1) Cost of a 1% annual fee

Question: What is the long-term cost of a 1% investment fee?

Short answer

Using default assumptions, a 1% annual fee reduces the ending value over 30 years versus no fee.

  • Starting balance: $500,000
  • Gross return (before fee): 6%
  • Horizon: 30 years
  • Annual contribution: $0

2) Cost of a 0.5% annual fee

Question: How much does a 0.5% fee reduce returns over 30 years?

Short answer

Using default assumptions, a 0.5% annual fee reduces the ending value over 30 years versus no fee.
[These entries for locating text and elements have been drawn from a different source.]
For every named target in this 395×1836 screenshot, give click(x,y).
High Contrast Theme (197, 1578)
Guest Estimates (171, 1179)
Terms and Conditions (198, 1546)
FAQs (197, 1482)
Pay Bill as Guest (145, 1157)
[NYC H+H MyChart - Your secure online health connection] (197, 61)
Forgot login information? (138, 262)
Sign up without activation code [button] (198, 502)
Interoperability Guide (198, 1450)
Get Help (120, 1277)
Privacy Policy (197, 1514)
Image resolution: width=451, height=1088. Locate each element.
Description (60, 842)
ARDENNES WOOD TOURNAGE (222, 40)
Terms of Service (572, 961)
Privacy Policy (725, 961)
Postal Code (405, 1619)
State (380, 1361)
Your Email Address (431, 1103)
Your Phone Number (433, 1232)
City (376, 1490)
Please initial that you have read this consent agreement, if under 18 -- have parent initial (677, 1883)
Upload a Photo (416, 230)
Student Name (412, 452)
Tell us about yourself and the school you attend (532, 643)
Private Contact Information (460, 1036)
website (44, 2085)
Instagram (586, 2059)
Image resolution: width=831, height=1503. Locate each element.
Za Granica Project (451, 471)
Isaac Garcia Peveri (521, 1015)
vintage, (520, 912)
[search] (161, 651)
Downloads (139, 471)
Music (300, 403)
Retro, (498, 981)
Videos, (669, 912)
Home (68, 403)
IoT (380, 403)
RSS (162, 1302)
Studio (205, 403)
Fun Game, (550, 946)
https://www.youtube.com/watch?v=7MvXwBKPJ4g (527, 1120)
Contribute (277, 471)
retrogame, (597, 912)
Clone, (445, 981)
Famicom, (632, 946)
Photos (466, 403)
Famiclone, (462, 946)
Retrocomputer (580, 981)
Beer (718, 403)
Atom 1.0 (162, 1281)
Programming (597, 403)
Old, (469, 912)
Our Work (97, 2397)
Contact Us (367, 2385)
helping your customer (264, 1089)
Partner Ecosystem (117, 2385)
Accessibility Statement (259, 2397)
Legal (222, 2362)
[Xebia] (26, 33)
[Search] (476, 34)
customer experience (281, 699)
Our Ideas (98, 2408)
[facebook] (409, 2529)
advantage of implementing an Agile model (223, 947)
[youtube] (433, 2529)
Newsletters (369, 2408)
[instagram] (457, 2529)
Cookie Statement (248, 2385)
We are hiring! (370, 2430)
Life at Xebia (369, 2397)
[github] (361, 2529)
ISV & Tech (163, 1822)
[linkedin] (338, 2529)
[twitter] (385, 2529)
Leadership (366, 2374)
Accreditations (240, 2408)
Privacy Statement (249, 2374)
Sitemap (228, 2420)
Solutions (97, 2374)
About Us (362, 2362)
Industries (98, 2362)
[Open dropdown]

  • Starting balance: $500,000
  • Gross return (before fee): 6%
  • Horizon: 30 years
  • Annual contribution: $0

3) Required excess return to offset a fee

Question: How much extra return is required to overcome a 1% annual fee?

Short answer

The required extra return is near the fee as a first approximation; the exact break-even depends on compounding, contributions, and horizon.

  • Starting balance: $500,000
  • Gross return baseline: 6%
  • Fee: 1.0%
  • Horizon: 30 years
  • Annual contribution: $0

4) Break-even: active vs passive fees

Question: At what fee level does active management stop outperforming passive investing?

Short answer

Active management breaks even when the required excess return equals the fee difference after compounding over the chosen horizon.

  • Starting balance: $500,000
  • Return baseline: 6%
  • Passive fee: 0.10%
  • Active fee: 1.00%
  • Horizon: 30 years
  • Annual contribution: $0

Notes

This hub is intentionally shallow: it provides clean questions, clean short answers, and links to canonical calculator pages where the math is shown and inputs can be changed.